How many solutions are there to $x+y+z=14$ where $x,y,z$ are all non-negative integers, $x \leq 5, y \leq 6, z \leq 7$?

Question

Through using brute force, I have got 15 triplets of solutions. Have I reached the right answer, and how can I not use brute force?

Answer 1

For the given conditions, the maximum values of x, y and z are: $$\begin{align} x={} & 5 \\ y= {} & 6\\ z = {} & 7 \\ \sup(x+y+z) = {} & 18 \end{align}$$

Hence we must subtract 4 from $x$, $y$ and $z$ collectively such that $x+y+z=14$.

Of the 5 partitions of 4, all except 1+1+1+1 are possible allocations.

• 4+0+0 - ${3\choose1}=3$ ways of allocating.
• 3+1+0 - $3!=6$ ways of allocating.
• 2+2+0- ${3\choose1}=3$ ways of allocating.
• 1+1+2- ${3\choose1}=3$ ways of allocating.

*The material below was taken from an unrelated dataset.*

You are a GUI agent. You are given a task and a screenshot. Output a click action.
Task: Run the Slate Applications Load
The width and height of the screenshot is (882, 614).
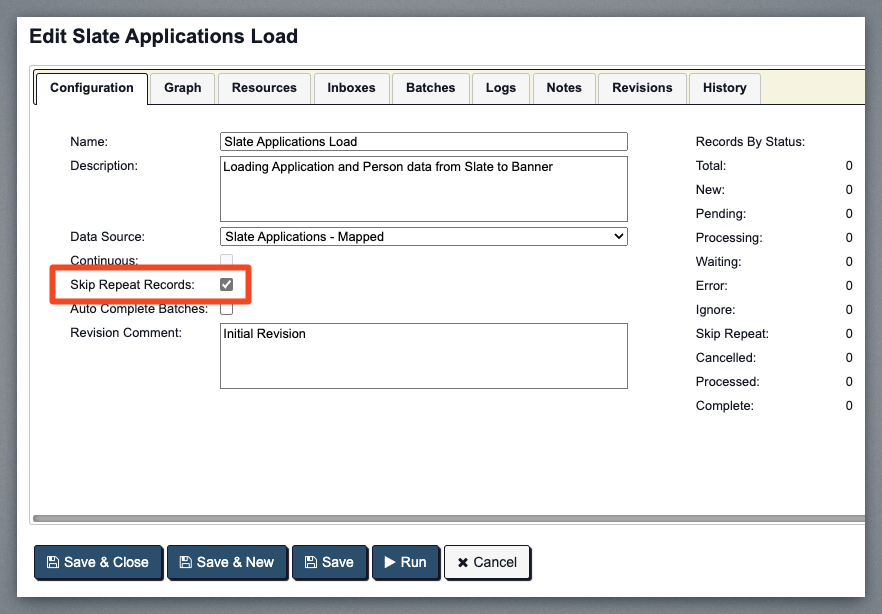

Thus, as you calculated, $3+6+3+3=15$ integer solutions.

Answer 2

Using generating functions, like in this example $$x_1+x_2+x_3=14$$ $$0\leq x_1 \leq5$$ $$0\leq x_2 \leq6$$ $$0\leq x_3 \leq7$$ the generating function is $$(1+x+...+x^5)(1+x+...+x^6)(1+x+...+x^7)$$ and the coefficient near $x^{14}$ term is the answer, which is 15.

Answer 3

To explain my comment above, which you seem to have not understood, your question is essentially the same as that of finding how many 14-element sub-multisets exist of the set $\{x,x,x,x,x,y,y,y,y,y,y,z,z,z,z,z,z,z\}$ which is discussed here.

Borrowing from the other post, given $n$ distinct letters available, wishing to take a $k$-element submultiset, and having $c_1,c_2,\dots,c_n$ of each respective letter available respectively, the general solution will be $$\sum\limits_{i=0}^n\left((-1)^i\sum\limits_{\Delta\subseteq [n]~:~|\Delta|=i}\binom{n+k-1-\sum\limits_{j\in\Delta}(c_j+1)}{n-1}\right)$$

In your specific case we have $n=3,k=14,c_1=5,c_2=6,c_3=7$;

$$\binom{16}{2} - \binom{10}{2}-\binom{9}{2}-\binom{8}{2}+\binom{3}{2}+\binom{2}{2}+0-0=15$$

This method comes from a combination of stars and bars and inclusion-exclusion, running inclusion-exclusion on the events that some $x_i$ violated it's respective upper bound condition.

Answer 4

Here is another way to solve the problem.

Since, $x \leq 5, y \leq 6$ and $z \leq 7$, we can define $x_1, x_2, x_3$ as $5-x,6-y$ and $7-z$ respectively. Clearly, $x_1, x_2$ and $x_3$ are all non-negative integers. The original equation can thus be rewritten as

$$x_1 + x_2 + x_3 = 4$$

This has $\binom{4+2}{2} = 15$ solutions.